[Records]
○ ○ ○
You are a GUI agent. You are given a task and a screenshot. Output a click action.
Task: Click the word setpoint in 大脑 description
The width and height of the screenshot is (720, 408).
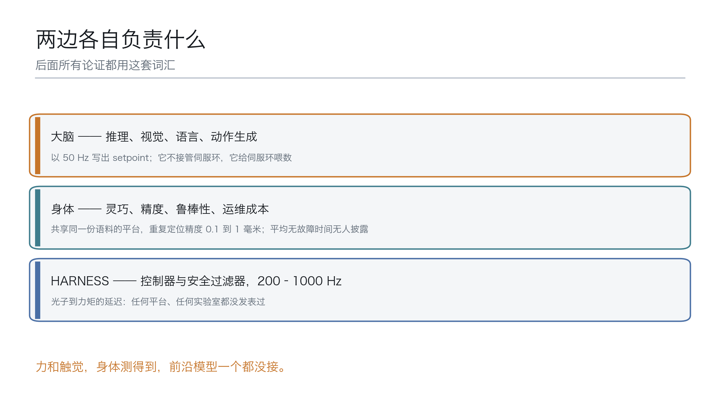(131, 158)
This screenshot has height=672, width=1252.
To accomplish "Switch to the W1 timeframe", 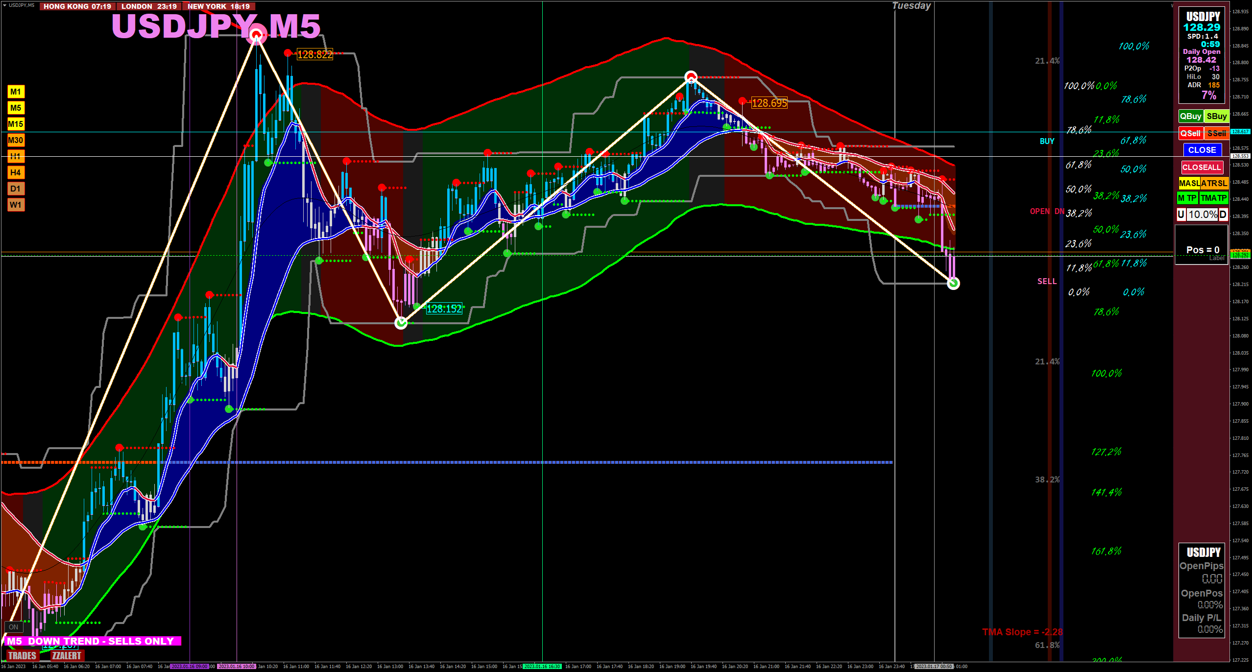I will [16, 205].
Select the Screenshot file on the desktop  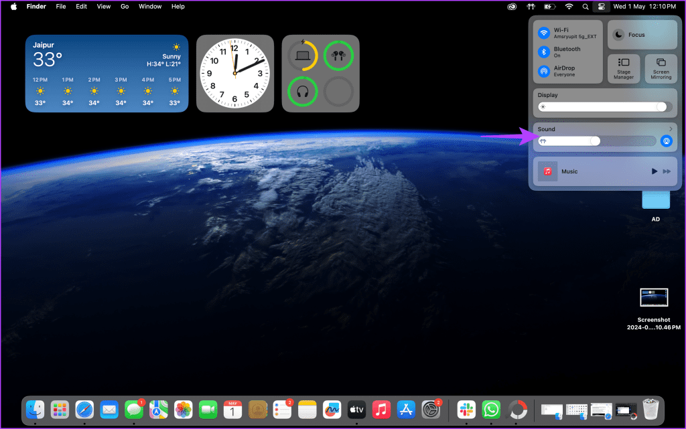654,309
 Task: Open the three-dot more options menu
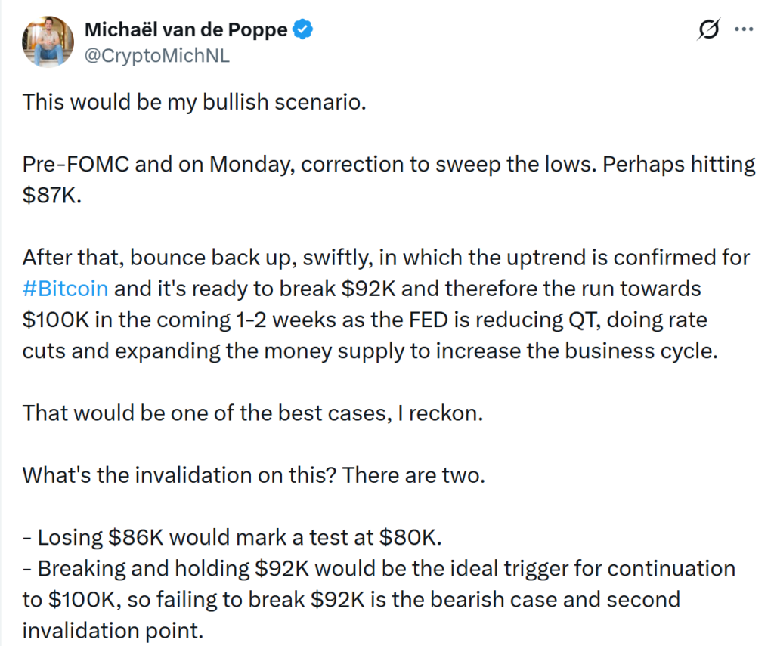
○ ○ ○
### [TASK DESCRIPTION]
Report every line of the records that contains the string "width", copying each line in full.

### [THE RESULT]
The width and height of the screenshot is (720, 408).
This screenshot has height=672, width=1252.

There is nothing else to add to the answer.